> _Task to carry out_
Using the records beneath, say how many lines contain the word "click", without comment.

> _Provided material_
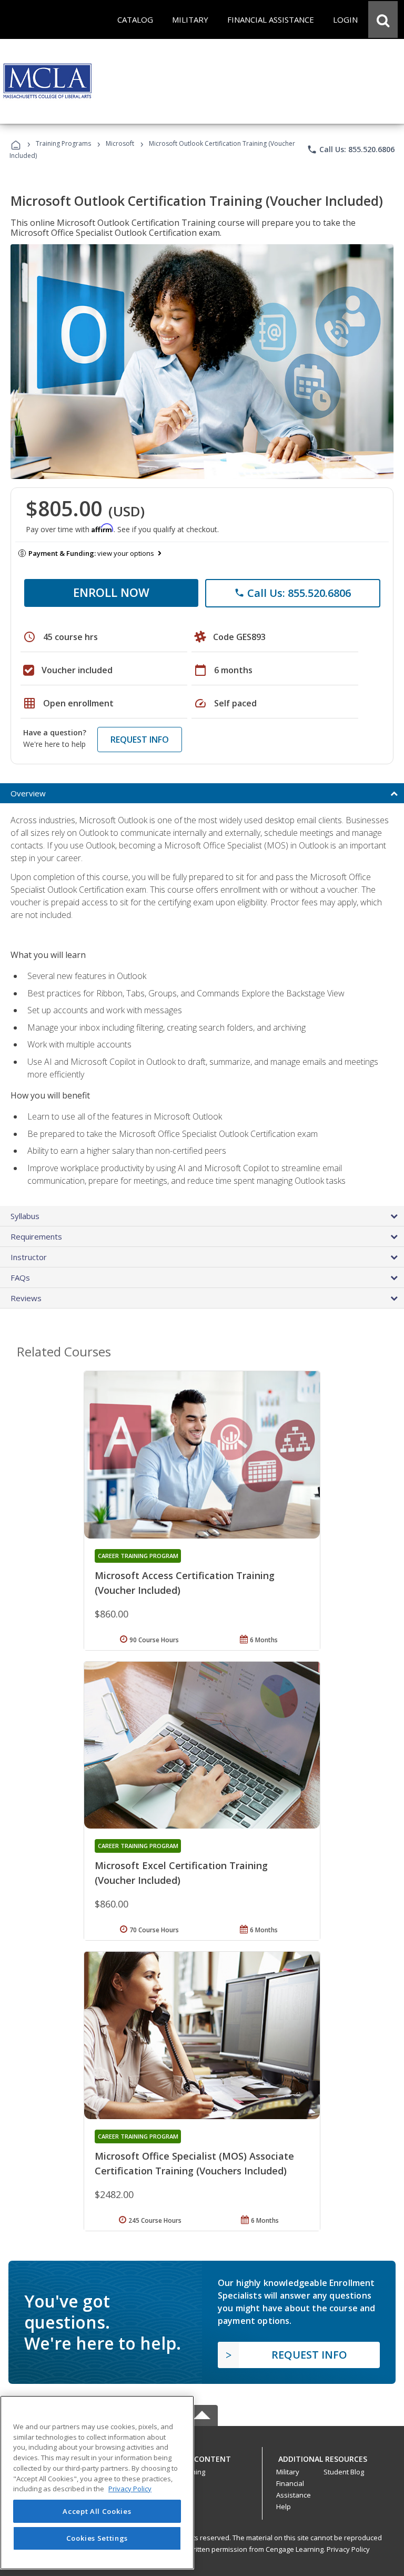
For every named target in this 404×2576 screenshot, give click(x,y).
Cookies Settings (97, 2538)
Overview (28, 793)
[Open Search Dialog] (383, 19)
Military (287, 2472)
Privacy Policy (348, 2549)
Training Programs (63, 143)
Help (283, 2506)
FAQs (20, 1277)
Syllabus (25, 1216)
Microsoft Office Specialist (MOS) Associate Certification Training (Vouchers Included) (194, 2163)
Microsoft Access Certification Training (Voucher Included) (185, 1582)
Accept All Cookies (97, 2511)
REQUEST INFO (139, 739)
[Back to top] (202, 2456)
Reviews (26, 1298)
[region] (97, 2482)
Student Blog (344, 2472)
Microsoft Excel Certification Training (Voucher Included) (181, 1872)
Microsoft (120, 143)
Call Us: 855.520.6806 (351, 149)
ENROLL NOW (111, 592)
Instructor (29, 1257)
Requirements (36, 1236)
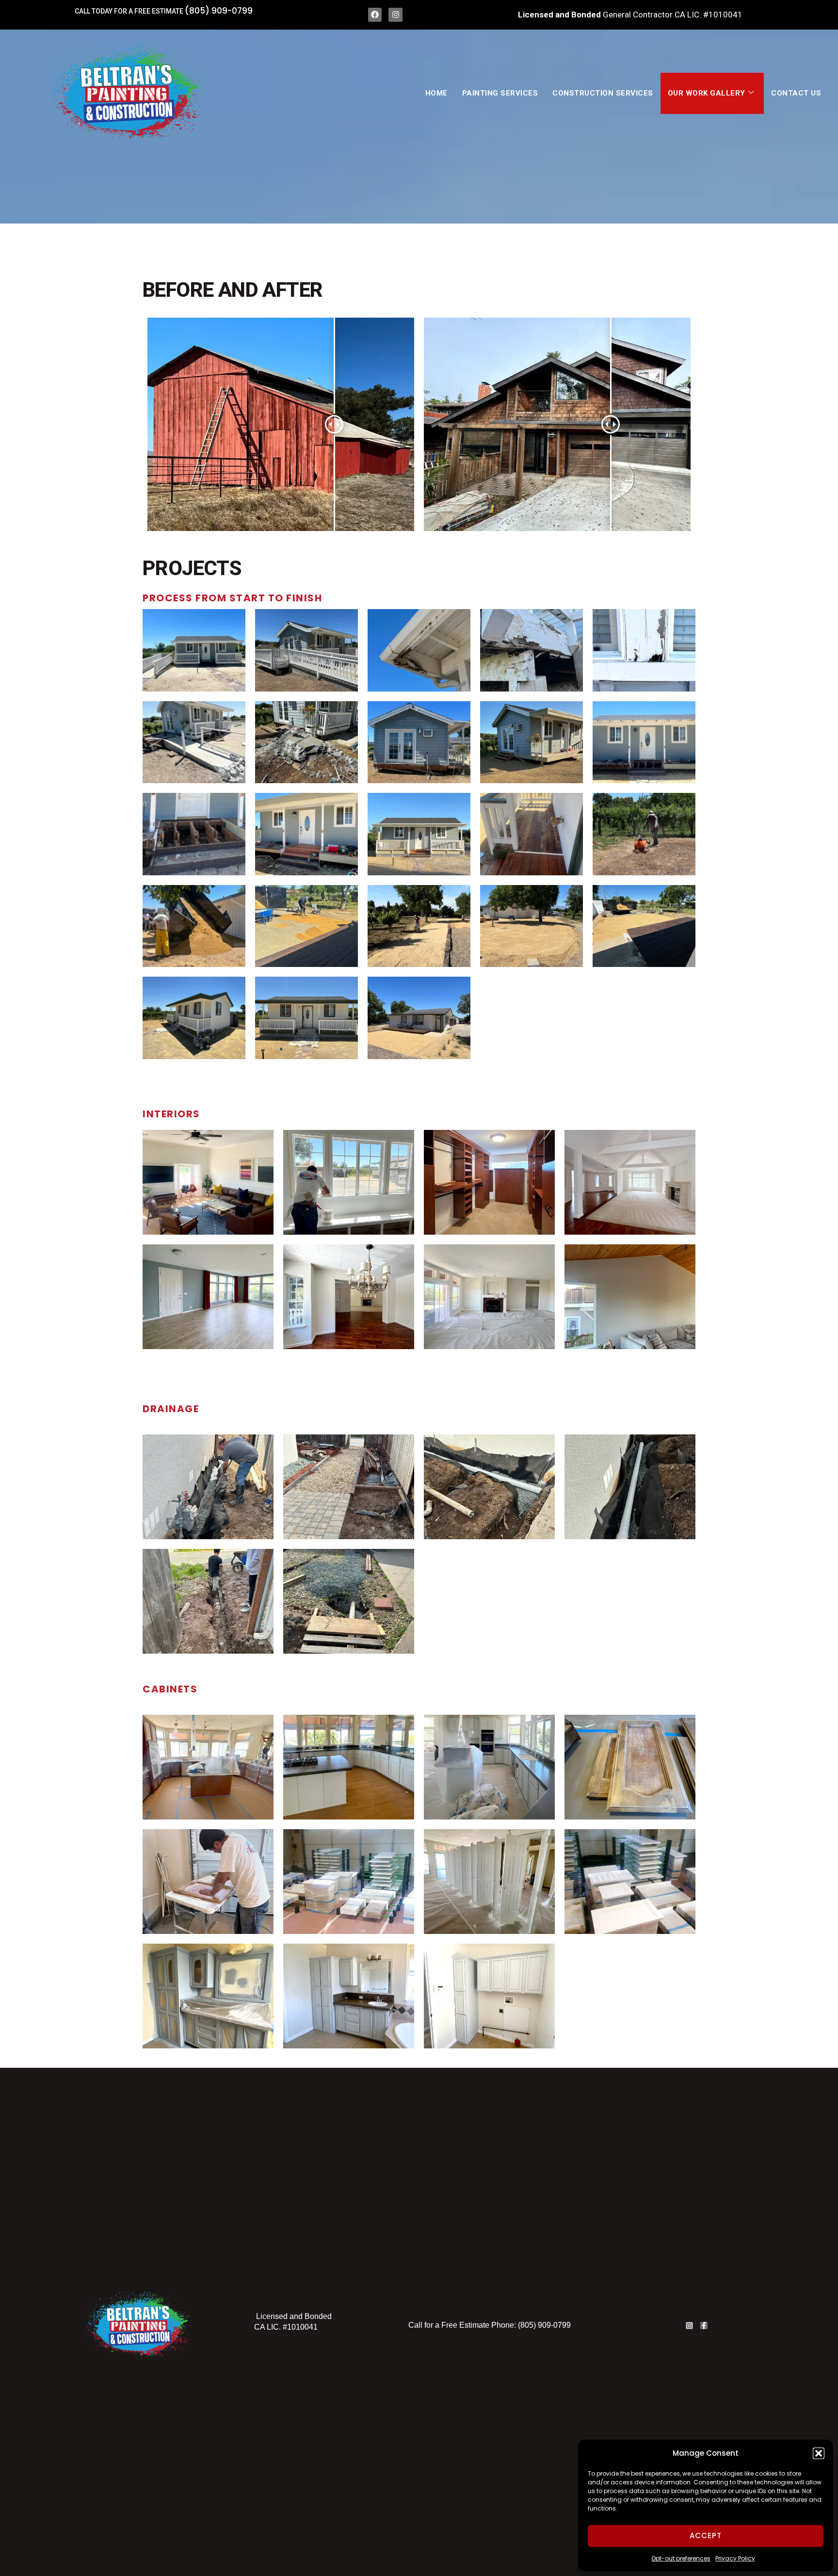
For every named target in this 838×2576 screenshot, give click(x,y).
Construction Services (602, 93)
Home (436, 93)
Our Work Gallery (706, 93)
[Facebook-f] (704, 2325)
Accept (706, 2535)
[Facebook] (375, 15)
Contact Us (796, 93)
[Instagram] (395, 15)
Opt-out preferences (680, 2558)
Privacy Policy (735, 2558)
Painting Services (500, 93)
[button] (818, 2453)
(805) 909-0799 (219, 10)
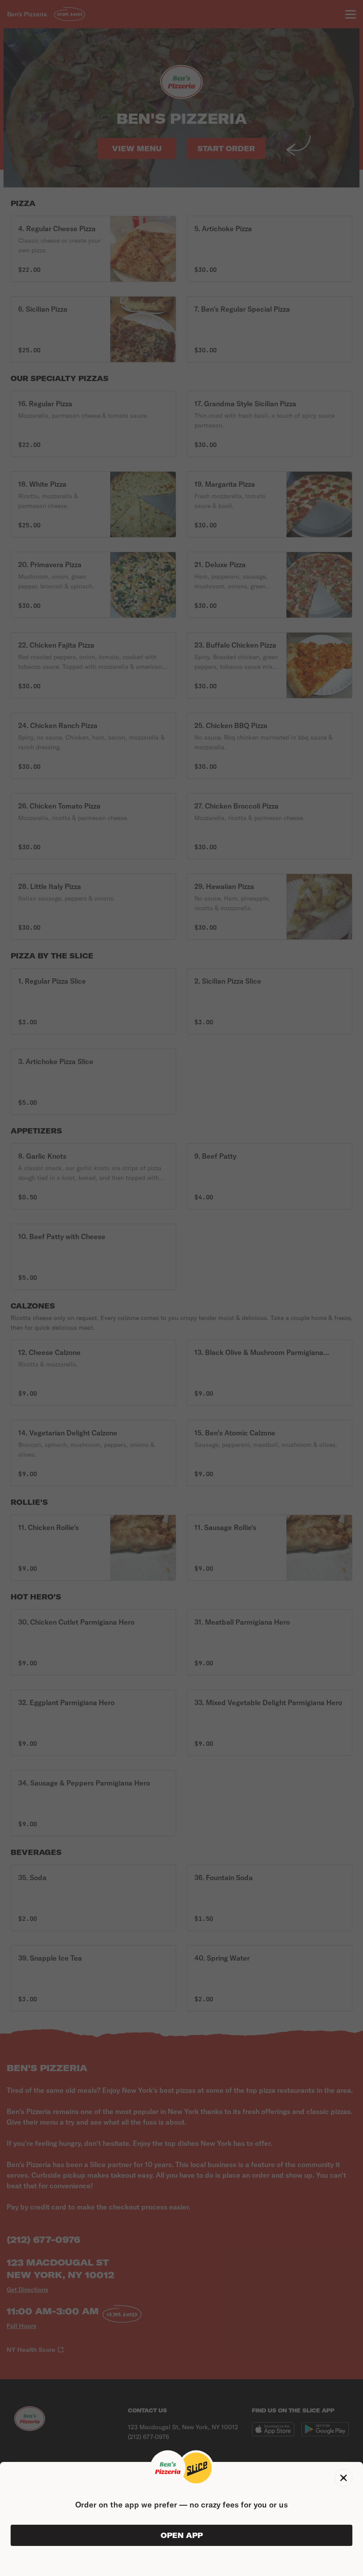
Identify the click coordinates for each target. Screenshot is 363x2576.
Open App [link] (182, 2535)
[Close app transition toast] (343, 2478)
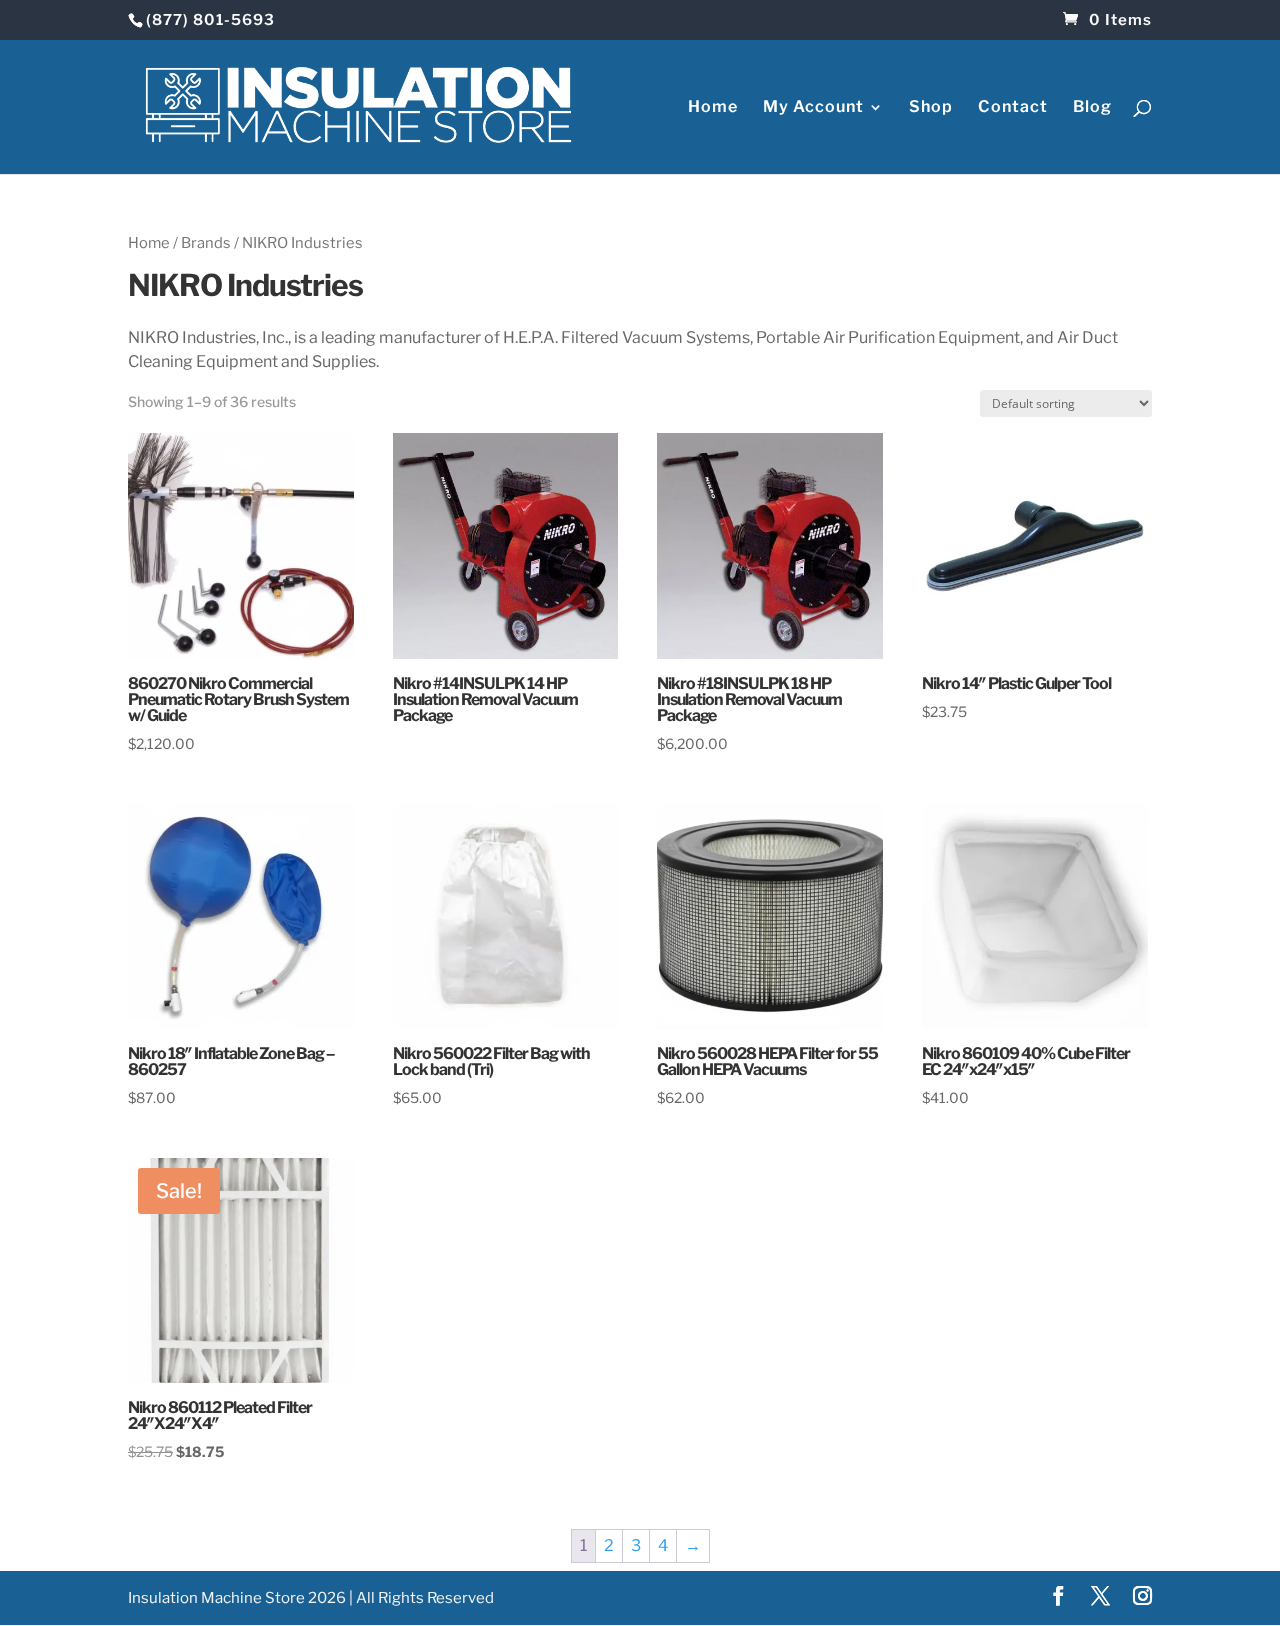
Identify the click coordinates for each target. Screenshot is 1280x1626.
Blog (1092, 108)
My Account (813, 108)
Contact (1013, 108)
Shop (931, 108)
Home (713, 108)
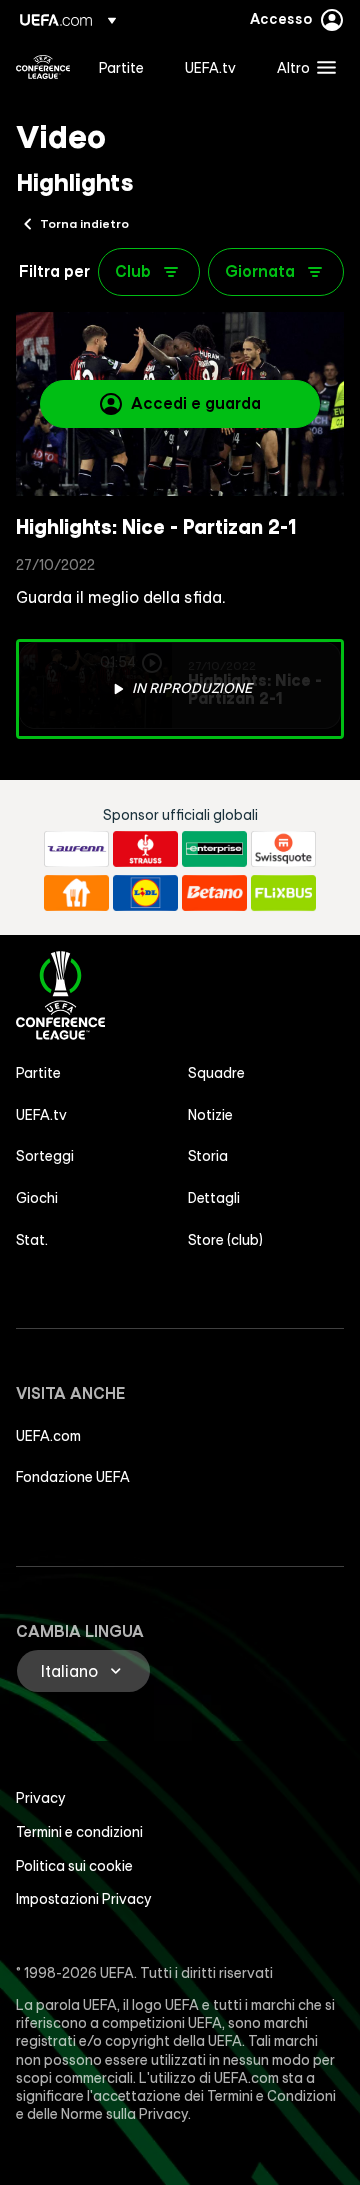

> _Problem solution_
4